Destiny's End gameplay screenshot

- Call of Cthulhu: Destiny's End was a third-person perspective survival horror title for the PlayStation 2 and Xbox, which was originally announced in November 2002 as the PlayStation 2-exclusive Call of Cthulhu: Tainted Legacy, with a planned release in the fourth quarter of 2004. It was to be a direct sequel to Dark Corners of the Earth, set in the ruins of Innsmouth and in locations along the coast of New England in modern times, nearly 80 years after the events of the original game. It was to feature a cooperative multiplayer mode for two players, each controlling one of the two characters: the gun-wielding Jacob and the magic-using Emily (in its early version, Tainted Legacy, they were named Joshua and Madeline). Its gameplay was publicly presented during the E3 2005. A published trailer announced the release for Spring 2006. In June 2024 a playable PlayStation 2 demo was leaked.
- Call of Cthulhu: Beyond the Mountains of Madness was also announced in November 2002 and had been scheduled for the Xbox and PC release in the fourth quarter of 2004. It would have been a sequel to Lovecraft's novella At the Mountains of Madness, inspired by the Call of Cthulhu RPG campaign of the same title. The game was to be a survival horror and first-person shooter set in the 1930s and taking place in varied locations including Germany and Antarctica, and its protagonist would be a Miskatonic University archaeologist Robert Naples attempting to stop the Nazi occultist search for the ruins of the Elder Things' city.

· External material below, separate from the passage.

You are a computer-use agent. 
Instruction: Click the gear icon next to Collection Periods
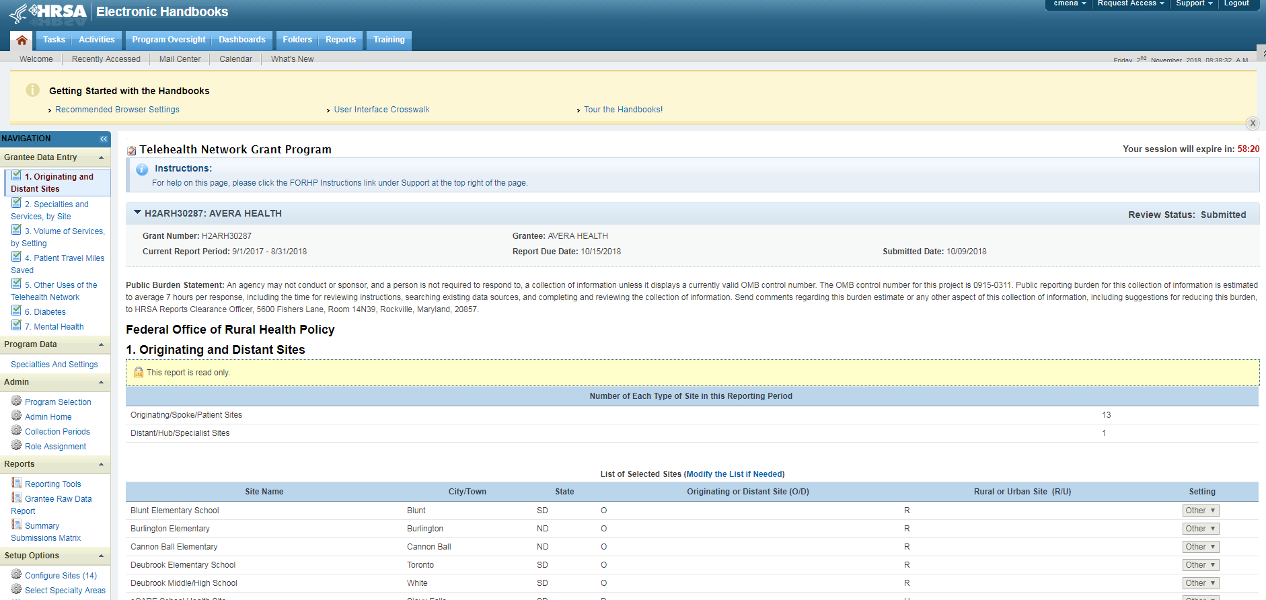[16, 430]
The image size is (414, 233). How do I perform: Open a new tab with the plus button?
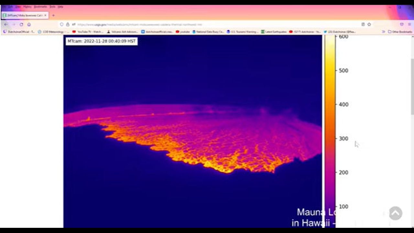[x=53, y=16]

Both games were cancelled when the company failed to find a new publisher for them in 2006, resulting in the bankruptcy and liquidation of Headfirst. UGO.com's Marissa Meli included Destiny's End on her 2011 list of 25 cancelled video games that "could have been some of the greatest games of all time" and Bloody Disgusting's Adam Dodd put both follow-up titles on their 2013 list of six cancelled horror video games "that could've been amazing".